As the world continues to generate massive amounts of computerized data, visual analytics tools help make sense of it. But, how do you make these tools as effective as possible for the end users? A new book by PNNL Chief Scientist Jean Scholtz, Visual Analytics Group, is helping visual analytic researchers and developers do just that.
User-Centered Evaluation of Visual Analytics lays out best practices and trends in designing and evaluating visual analytics tools. The 83-page book was published in October 2017 by Morgan & Claypool.
Scholtz, a noted expert in user-centered evaluation, had long seen a gap between how such software tools are typically designed versus how people use them in real life.
“It’s not enough to evaluate your software to make sure it works,” she said. “You must design it based on an understanding of the end users’ tasks, data, and thinking processes.”
The book recommends enlisting domain experts, or carefully chosen surrogates, to try out various pieces of the software early in the design process. This approach can reveal, for example, whether the software uses the right metadata, whether users understand the data when they apply different filters, and how long it takes for users to comprehend a visualization when it changes.
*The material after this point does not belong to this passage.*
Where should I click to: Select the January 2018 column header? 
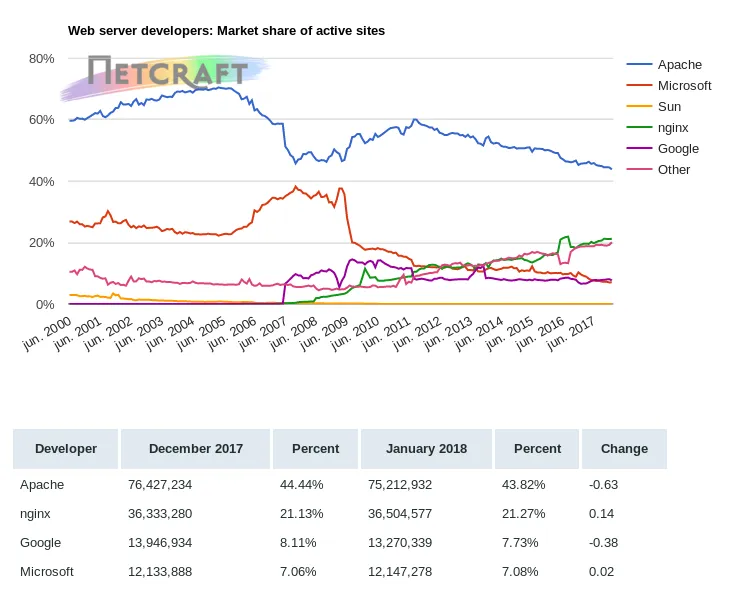coord(427,449)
Though this process takes more time up front, it dramatically improves the end product, ultimately saving money and time, Scholtz contends.
Her book includes visual analytics case studies adapted from the intelligence and human-computer interaction communities. She also discusses trends in visual analytics that will affect the functionality, and hence the evaluation, of future software. This important publication reinforces PNNL’s nationally recognized leadership in the field of visual analytics.
Scholtz J. 2017. “User-Centered Evaluation of Visual Analytics.” Synthesis Lectures on Visualization Series 5(1):i-71. DOI: 10.2200/S00797ED1V01Y201709VIS009.